A blue-ribbon panel in January submitted a report to FASB’s parent organization—the Financial Accounting Foundation (FAF)—recommending significant changes to the future of accounting standard setting for private companies, including a separate standard-setting board.
The panel concluded that “there are urgent and growing systemic issues that need to be addressed in the current system of U.S. accounting standard setting,” the report states.
The panel believes that “the system should focus on making exceptions and modifications to U.S. GAAP for private companies that better respond to the needs of the private company sector rather than move toward a separate, self-contained GAAP for private companies or a wholesale reorganization of GAAP,” at least in the near term, according to the report.
The report recommends establishing, under FAF’s oversight, a separate private company standards board to help ensure that appropriate and sufficient exceptions and modifications are made, both for new and existing standards. The new board would work closely with FASB to create a coordinated and efficient standard-setting process but would have final authority over such exceptions and modifications.
A comprehensive review of the new board would be conducted in three to five years to evaluate its effectiveness and determine whether to “maintain it as is, make additional process improvements, or sunset it,” according to the report.
The panel also recommends creating “a differential framework (set of decision criteria) … to facilitate a standard setter’s ability to make appropriate, justifiable exceptions and modifications.”

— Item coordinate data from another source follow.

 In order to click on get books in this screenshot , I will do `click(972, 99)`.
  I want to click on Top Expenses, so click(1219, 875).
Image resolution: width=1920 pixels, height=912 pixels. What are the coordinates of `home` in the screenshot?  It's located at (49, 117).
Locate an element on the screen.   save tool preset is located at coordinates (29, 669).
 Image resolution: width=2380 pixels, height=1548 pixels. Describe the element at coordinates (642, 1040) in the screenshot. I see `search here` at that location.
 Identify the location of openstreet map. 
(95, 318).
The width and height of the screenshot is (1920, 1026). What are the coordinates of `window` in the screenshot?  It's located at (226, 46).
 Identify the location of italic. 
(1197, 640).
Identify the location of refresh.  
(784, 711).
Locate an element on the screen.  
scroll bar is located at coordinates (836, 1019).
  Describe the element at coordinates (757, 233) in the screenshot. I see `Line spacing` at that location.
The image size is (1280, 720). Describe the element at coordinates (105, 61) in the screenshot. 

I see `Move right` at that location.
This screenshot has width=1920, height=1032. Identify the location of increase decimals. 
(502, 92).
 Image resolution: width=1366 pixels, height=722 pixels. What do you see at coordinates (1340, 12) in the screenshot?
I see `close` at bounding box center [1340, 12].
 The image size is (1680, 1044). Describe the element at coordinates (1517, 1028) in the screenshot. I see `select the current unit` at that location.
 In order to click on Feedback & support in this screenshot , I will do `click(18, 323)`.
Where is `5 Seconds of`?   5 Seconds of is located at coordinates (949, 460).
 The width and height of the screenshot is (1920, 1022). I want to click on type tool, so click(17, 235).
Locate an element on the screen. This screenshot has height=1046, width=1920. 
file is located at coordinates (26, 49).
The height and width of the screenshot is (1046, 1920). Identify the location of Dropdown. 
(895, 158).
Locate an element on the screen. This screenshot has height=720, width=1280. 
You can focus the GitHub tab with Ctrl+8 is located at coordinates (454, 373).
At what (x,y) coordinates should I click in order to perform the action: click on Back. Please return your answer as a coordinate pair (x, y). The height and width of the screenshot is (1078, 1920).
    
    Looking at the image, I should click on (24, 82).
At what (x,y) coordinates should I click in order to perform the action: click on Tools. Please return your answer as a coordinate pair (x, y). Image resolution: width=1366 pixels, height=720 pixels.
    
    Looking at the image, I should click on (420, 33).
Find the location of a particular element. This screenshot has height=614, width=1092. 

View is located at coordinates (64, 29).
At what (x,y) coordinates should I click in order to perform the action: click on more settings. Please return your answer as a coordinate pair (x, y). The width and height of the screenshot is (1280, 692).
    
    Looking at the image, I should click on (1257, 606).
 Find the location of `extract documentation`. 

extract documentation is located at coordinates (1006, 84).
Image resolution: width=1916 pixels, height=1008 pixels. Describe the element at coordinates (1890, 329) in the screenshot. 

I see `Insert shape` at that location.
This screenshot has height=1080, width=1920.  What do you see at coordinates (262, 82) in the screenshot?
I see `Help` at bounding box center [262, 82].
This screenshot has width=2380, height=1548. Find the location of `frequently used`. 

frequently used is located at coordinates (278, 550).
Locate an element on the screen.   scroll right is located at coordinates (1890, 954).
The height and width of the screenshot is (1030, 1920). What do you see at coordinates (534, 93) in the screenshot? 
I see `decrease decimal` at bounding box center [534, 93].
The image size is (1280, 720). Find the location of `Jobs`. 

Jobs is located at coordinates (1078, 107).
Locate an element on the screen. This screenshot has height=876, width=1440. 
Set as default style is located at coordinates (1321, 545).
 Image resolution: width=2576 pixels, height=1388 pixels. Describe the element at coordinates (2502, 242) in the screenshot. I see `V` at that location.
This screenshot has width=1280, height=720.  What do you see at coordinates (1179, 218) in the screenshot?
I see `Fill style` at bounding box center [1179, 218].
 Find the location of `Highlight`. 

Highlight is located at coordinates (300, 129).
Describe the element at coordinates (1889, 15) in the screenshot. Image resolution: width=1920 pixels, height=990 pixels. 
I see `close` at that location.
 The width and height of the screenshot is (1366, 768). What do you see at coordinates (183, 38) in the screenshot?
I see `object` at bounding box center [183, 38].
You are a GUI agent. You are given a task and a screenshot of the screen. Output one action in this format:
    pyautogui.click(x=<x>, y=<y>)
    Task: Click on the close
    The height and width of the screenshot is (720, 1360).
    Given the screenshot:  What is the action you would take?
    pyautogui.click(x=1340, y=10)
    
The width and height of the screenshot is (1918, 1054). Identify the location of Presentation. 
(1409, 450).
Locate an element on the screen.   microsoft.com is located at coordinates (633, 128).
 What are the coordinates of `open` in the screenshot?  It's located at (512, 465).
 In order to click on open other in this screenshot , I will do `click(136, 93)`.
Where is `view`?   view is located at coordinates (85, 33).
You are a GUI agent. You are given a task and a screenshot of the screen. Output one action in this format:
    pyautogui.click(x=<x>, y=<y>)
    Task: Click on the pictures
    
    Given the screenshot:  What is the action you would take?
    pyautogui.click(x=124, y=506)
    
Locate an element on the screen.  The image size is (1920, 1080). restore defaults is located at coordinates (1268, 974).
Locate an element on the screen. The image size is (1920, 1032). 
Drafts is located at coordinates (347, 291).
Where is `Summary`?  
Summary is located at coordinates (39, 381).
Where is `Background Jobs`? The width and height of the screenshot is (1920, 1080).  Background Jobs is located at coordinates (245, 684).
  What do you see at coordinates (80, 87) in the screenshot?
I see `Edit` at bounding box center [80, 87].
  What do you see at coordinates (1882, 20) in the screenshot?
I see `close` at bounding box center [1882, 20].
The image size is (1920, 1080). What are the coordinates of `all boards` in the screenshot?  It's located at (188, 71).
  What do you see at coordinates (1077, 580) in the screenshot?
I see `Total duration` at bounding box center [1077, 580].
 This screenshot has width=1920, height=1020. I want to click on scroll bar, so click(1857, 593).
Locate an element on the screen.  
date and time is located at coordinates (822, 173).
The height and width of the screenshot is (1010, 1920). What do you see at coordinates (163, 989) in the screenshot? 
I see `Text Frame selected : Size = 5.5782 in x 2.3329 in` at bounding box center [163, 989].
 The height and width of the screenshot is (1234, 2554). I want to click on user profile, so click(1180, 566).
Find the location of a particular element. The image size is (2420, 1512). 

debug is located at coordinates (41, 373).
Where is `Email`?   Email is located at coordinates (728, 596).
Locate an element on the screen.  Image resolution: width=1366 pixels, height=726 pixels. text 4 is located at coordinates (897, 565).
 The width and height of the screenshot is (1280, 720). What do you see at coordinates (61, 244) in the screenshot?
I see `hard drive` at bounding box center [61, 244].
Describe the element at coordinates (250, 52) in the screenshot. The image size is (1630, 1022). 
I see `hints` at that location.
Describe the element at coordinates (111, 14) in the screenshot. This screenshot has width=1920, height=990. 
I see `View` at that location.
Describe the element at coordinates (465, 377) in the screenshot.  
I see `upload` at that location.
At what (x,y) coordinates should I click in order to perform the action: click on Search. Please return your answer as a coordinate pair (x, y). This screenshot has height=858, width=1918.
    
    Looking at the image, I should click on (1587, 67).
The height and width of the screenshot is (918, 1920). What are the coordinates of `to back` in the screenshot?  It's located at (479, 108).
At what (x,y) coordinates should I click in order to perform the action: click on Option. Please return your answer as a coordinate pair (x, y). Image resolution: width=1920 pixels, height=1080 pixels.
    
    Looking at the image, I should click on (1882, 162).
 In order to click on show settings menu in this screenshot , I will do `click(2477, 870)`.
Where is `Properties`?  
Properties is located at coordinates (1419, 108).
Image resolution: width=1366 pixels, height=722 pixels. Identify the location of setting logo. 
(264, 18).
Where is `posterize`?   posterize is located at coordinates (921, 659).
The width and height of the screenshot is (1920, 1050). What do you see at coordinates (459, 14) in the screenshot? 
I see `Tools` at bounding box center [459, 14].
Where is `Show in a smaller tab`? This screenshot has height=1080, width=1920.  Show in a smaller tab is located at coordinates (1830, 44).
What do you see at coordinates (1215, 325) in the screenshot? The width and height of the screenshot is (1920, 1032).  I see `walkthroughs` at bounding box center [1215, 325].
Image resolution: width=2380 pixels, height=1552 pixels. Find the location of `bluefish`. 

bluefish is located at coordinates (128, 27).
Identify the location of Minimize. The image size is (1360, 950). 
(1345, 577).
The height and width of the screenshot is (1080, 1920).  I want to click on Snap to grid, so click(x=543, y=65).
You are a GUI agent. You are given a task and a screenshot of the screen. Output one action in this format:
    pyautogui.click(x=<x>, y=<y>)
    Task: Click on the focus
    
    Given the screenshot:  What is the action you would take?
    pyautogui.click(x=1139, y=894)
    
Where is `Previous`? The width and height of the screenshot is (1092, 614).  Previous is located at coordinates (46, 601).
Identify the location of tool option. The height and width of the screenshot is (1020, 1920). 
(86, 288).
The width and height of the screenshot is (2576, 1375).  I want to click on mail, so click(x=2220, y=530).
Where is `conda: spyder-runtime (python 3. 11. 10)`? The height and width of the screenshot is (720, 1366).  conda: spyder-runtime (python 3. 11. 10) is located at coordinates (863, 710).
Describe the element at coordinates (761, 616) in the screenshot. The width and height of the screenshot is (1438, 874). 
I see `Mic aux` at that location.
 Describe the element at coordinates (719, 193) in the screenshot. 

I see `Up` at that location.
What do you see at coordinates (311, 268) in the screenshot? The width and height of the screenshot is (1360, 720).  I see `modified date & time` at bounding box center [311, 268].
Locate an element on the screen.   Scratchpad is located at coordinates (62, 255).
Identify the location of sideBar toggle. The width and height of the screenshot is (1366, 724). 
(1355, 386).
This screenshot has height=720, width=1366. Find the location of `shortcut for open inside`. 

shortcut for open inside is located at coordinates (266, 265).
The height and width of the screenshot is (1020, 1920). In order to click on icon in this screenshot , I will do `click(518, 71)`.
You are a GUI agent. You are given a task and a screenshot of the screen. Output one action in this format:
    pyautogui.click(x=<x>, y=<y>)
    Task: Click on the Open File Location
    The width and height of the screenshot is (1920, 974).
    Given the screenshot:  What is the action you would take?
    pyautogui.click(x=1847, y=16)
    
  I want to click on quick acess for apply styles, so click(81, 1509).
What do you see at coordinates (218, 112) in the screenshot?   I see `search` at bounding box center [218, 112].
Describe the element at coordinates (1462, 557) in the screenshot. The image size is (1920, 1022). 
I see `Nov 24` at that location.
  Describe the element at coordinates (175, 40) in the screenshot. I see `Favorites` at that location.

Among its short-term recommendations, the panel suggests that FASB should consider a delay for private companies in the effective date of major new standards, especially those issued in connection with the FASB-IASB Memorandum of Understanding (MOU) projects, that is longer than the now-routine one-year delay. The delay would be with respect to the public company effective date. For example, if the effective date for a particular MOU project is 2014 for public companies, this recommendation would contemplate an effective date of 2016 or later, rather than 2015, for private companies.
Additionally, FASB should begin to articulate “what differentiates private companies from public companies,” using what it has learned from the two recent round-table meetings on private company issues with existing GAAP standards as key input, the report states. This information would be used to create the differential framework for private company accounting that would be used to determine whether differences for private companies should be approved.
The blue-ribbon panel was formed in December 2009 as part of a joint effort by the AICPA, FAF and the National Association of State Boards of Accountancy to examine private company financial reporting. The report is available at tinyurl.com/6jl7bwg.